Uma das notas principais com que este período de pré-campanha nos tem brindado é o discurso do Bloco de Esquerda. Catarina Martins esforça-se para mostrar ao país e principalmente a António Costa que tem ali os parceiros ideais para apresentar um programa reformista e nem o PS se convence desse caminho.

Na última convenção do Bloco ficou clara a ambição quase impertinente de chegar ao governo. O deslumbre criado nesta legislatura era tal que se faziam conjeturas sobre quais as pastas que poderiam ocupar num governo pós-geringonça. Poucos foram os que quiseram acreditar que o tempo da oposição estava ultrapassado e que o passado nascido de partidos radicais de extrema-esquerda e dissidentes de partidos radicais deseja entrar para o arco dos partidos do governo.

Inebriados pelo perfume do poder, no regresso ao espírito de esquerda caviar, o Bloco recria um discurso moderado, quase encantado, qual sereia a segredar aos ouvidos de um Ulisses socialista, entoando um apelo de parceria com o Zé Povinho.

O ensaio tem sido quase fulgurante. O Bloco apresenta-se ao PS como aquele que dará uma dimensão social-democrata ocupando um espaço outrora de centro do espectro político. Por fim, Catarina candidata contrasta com o seu adjunto Mamadou Ba, procurando remissão depois do feio insulto as forças de segurança.

No meio desta vertigem há momentos de regresso ao passado. As origens marcam. Ergue-se uma arma de arremesso contra os gigantes da energia, donos das barragens que consomem a água por evaporação, novos adversários de pedra contra quem se devem erguer as espadas de D. Quixote de la esquierda.

E logo erguem lanças contra os detentores do capital esgrimindo furiosamente a ameaça da nacionalização para resolver de vez os problemas da energia, do ambiente, do capitalismo e da presença externa no país – quatro em um. Uma proposta irrecusável.
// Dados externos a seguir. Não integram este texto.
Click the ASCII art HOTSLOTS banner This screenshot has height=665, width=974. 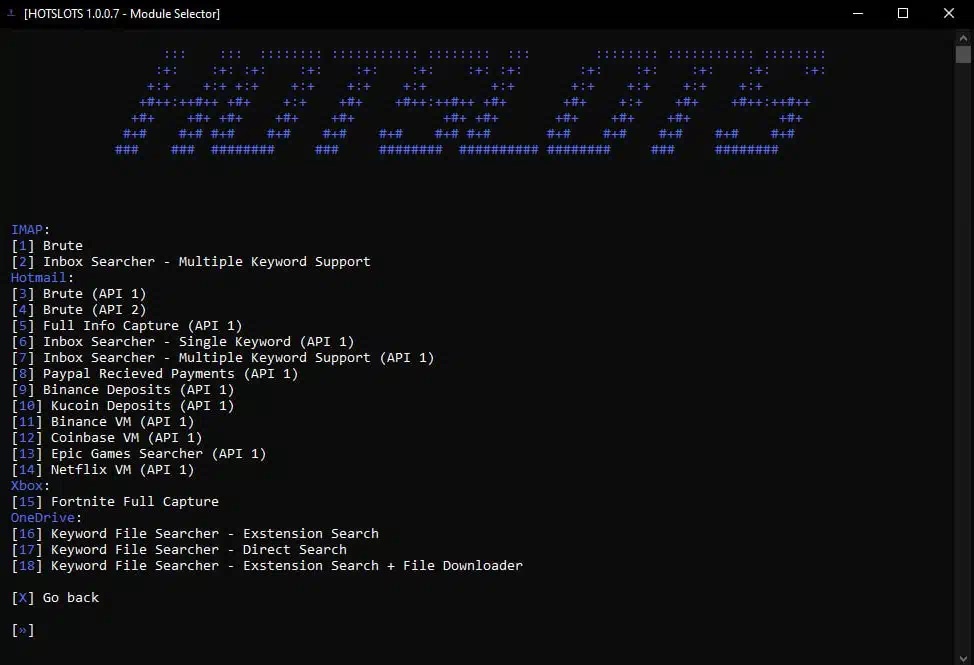point(470,102)
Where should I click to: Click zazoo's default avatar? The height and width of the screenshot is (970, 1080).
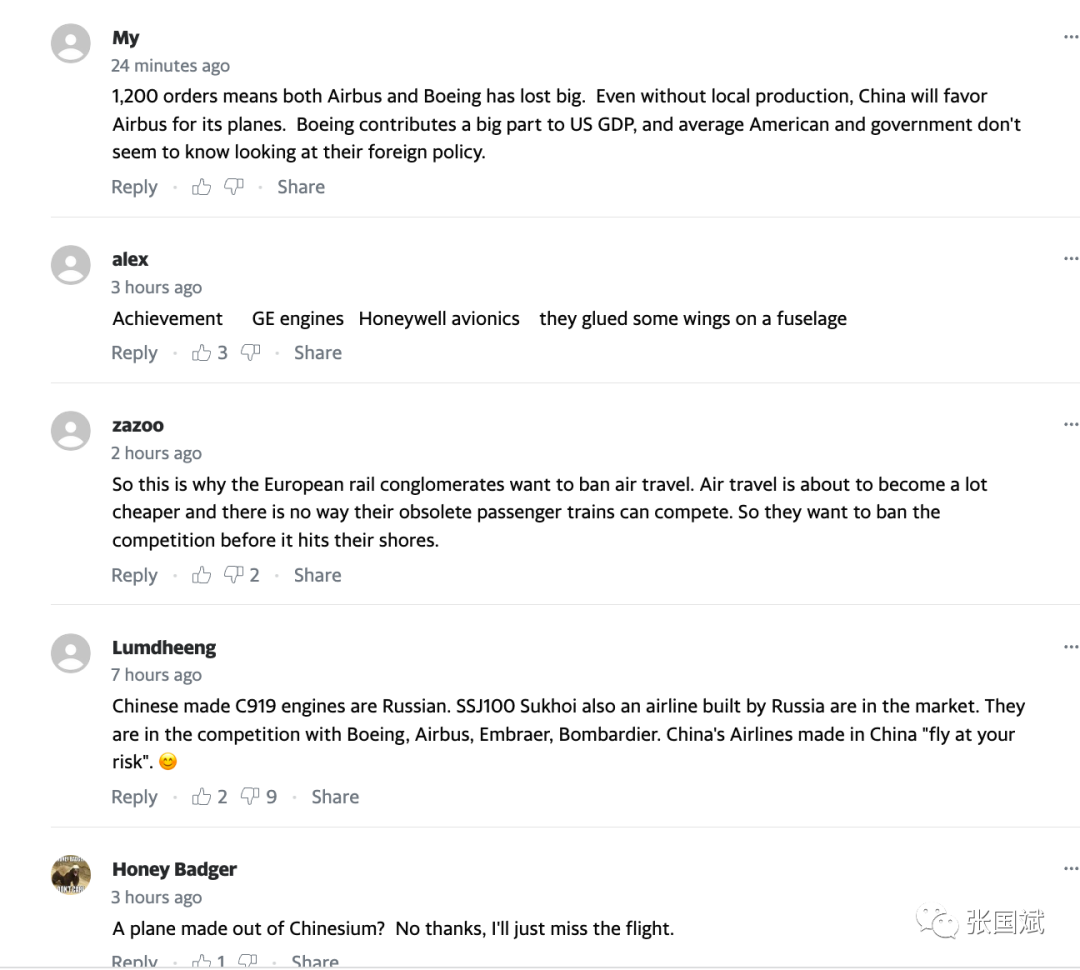tap(71, 431)
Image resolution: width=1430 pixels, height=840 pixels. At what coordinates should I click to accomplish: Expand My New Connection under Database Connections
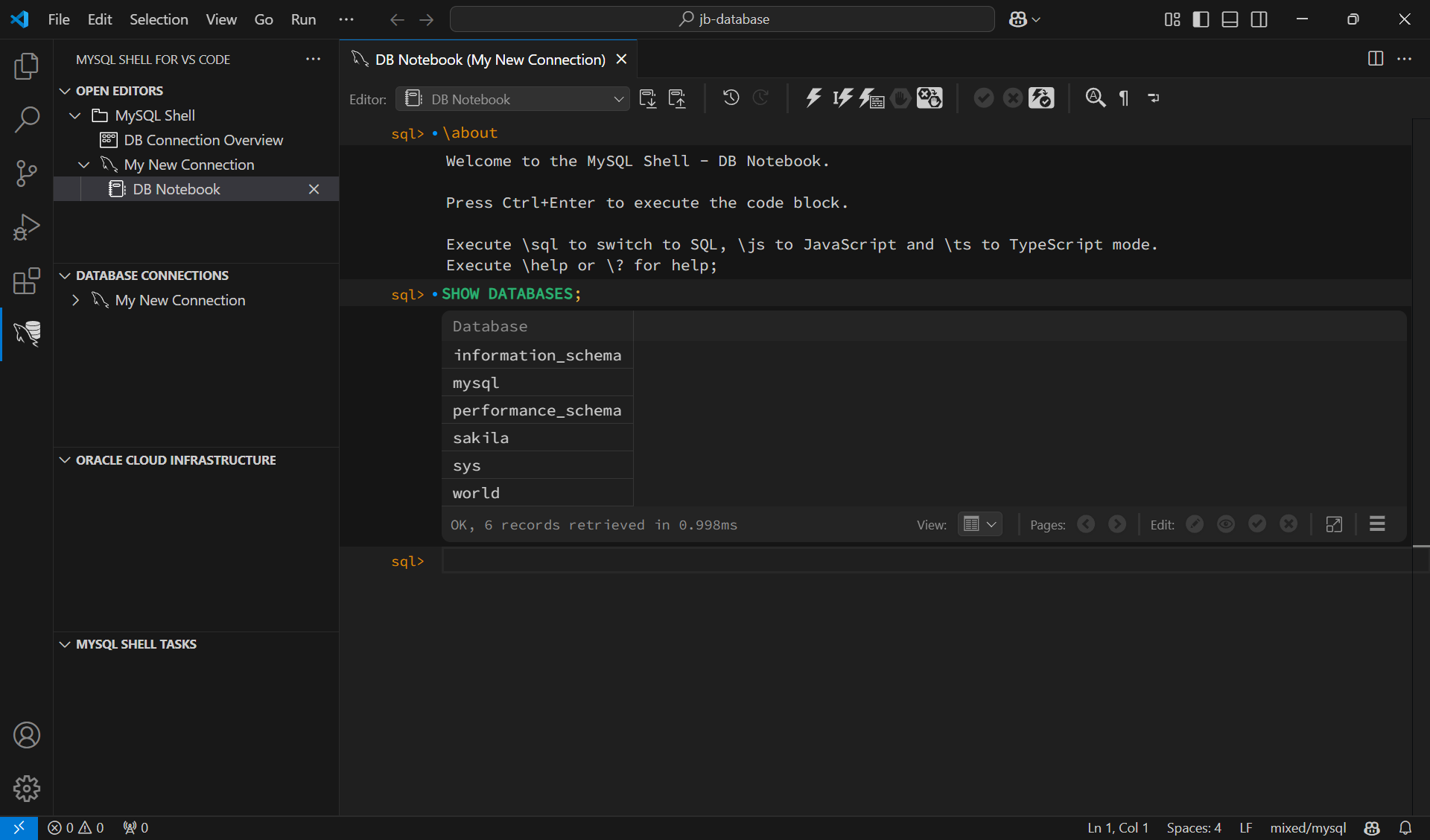click(75, 300)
Reescreve-se a historia do Syriza como no processo que o levou ao poder e o transfigurou em partido do sistema, descarrilando nas eleições gregas seguintes.

Mas não se fica por aqui o delírio bloquista. No afã de ser o primeiro entre os mais pequenos, nada como demonstrar que o PAN alinha à direita em propostas sobre a segurança social demonstrando que o plafonamento das pensões não é justo para os mais ricos.
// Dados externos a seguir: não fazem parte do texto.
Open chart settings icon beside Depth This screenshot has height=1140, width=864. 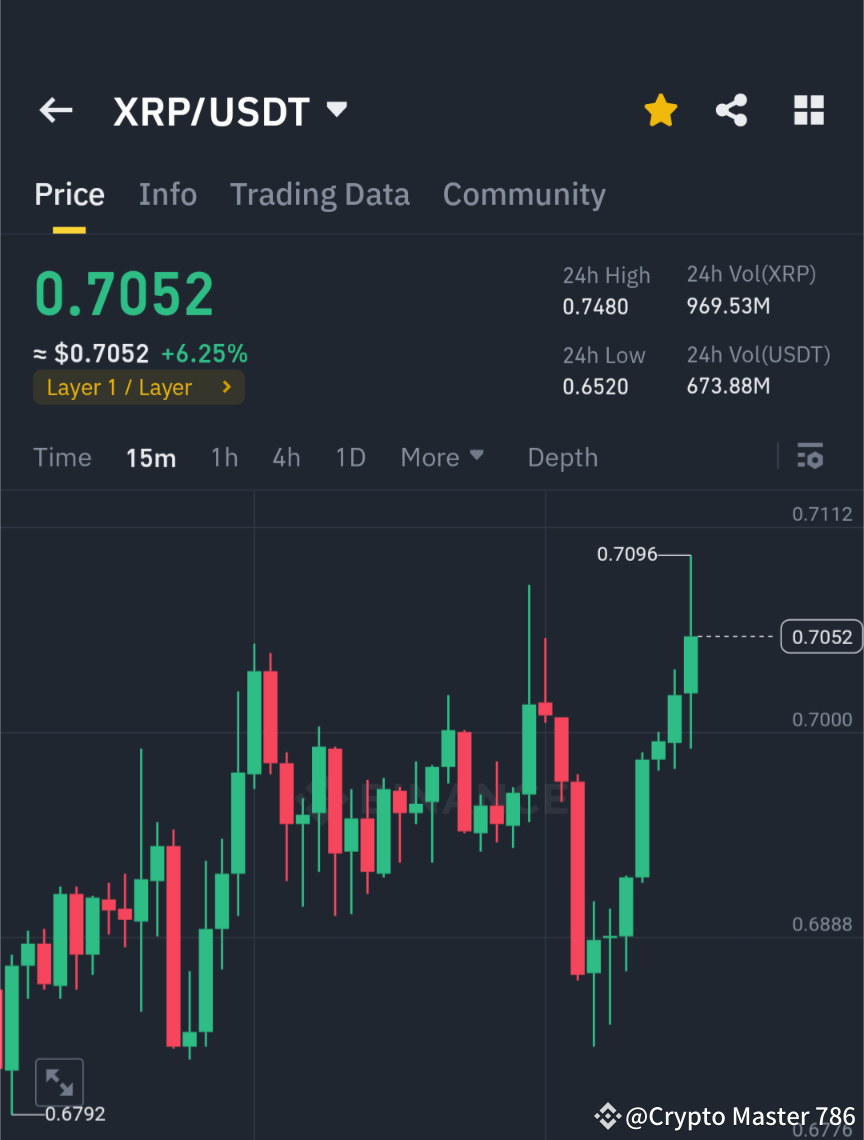[810, 457]
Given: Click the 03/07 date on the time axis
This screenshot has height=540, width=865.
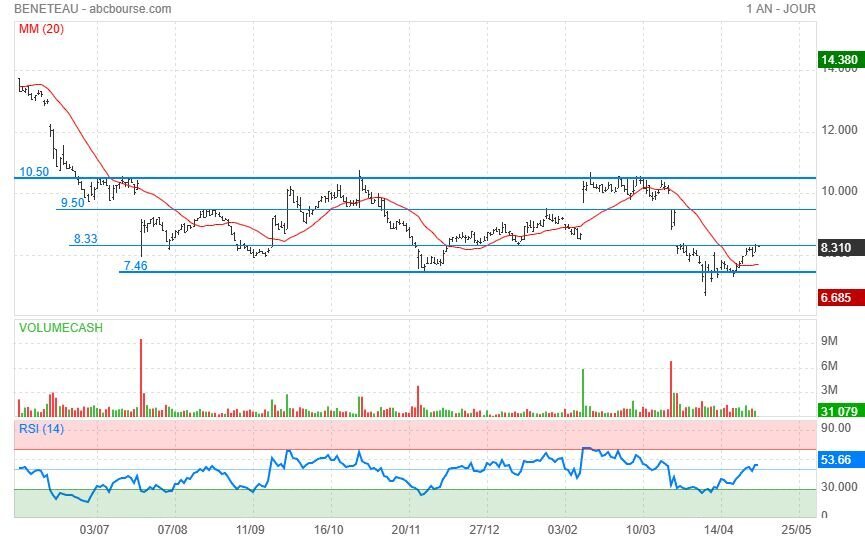Looking at the screenshot, I should pos(94,527).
Não podemos concordar mais com Catarina Martins e verberar a proposta de André Silva e do seu partido. Mas ouvir isto de um partido que se reclamou da esquerda mais radical ilustra a desmesurada ambição de chegar ao poder. Se o Bloco se trasveste de moderado e o PAN delira com o seu sucesso nas sondagens, resta o PCP para garantir a coerência do sistema e a confiança na política.
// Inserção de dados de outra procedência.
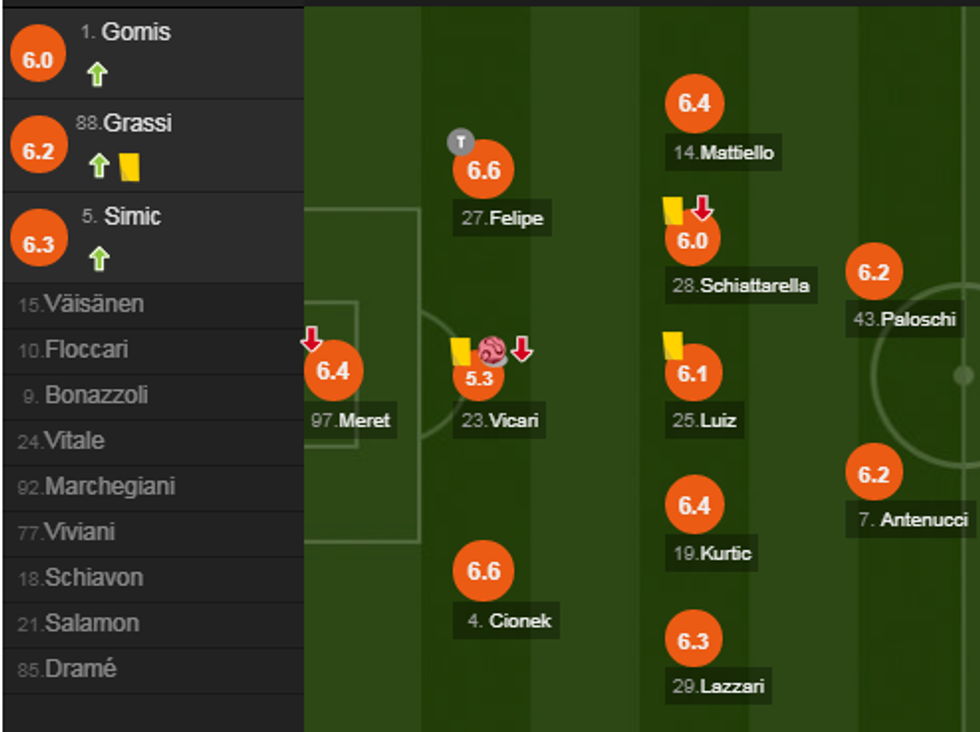Select Paloschi's 6.2 rating circle
The width and height of the screenshot is (980, 732).
(873, 272)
A geringonça trouxe ao sistema político mais do que uma experiência constitucional. Criou ambição em políticos radicais, experimentou distorções ideológicas e deixa dúvidas pela falta de consistência. Quando os partidos iniciam o processo de cegueira isso normalmente representa o princípio da queda.

Esta postura contamina negativamente a democracia. Os eleitores ficam confusos e sem referências nestes desequilíbrios políticos. A coerência permite que haja adesão e esta confere credibilidade aos protagonistas. A ligeireza e as propostas voláteis contribuem para o afastamento dos cidadãos. Tal alimenta a abstenção que é o pior inimigo da democracia. Não há reformas do sistema quando a responsabilidade está no seu interior.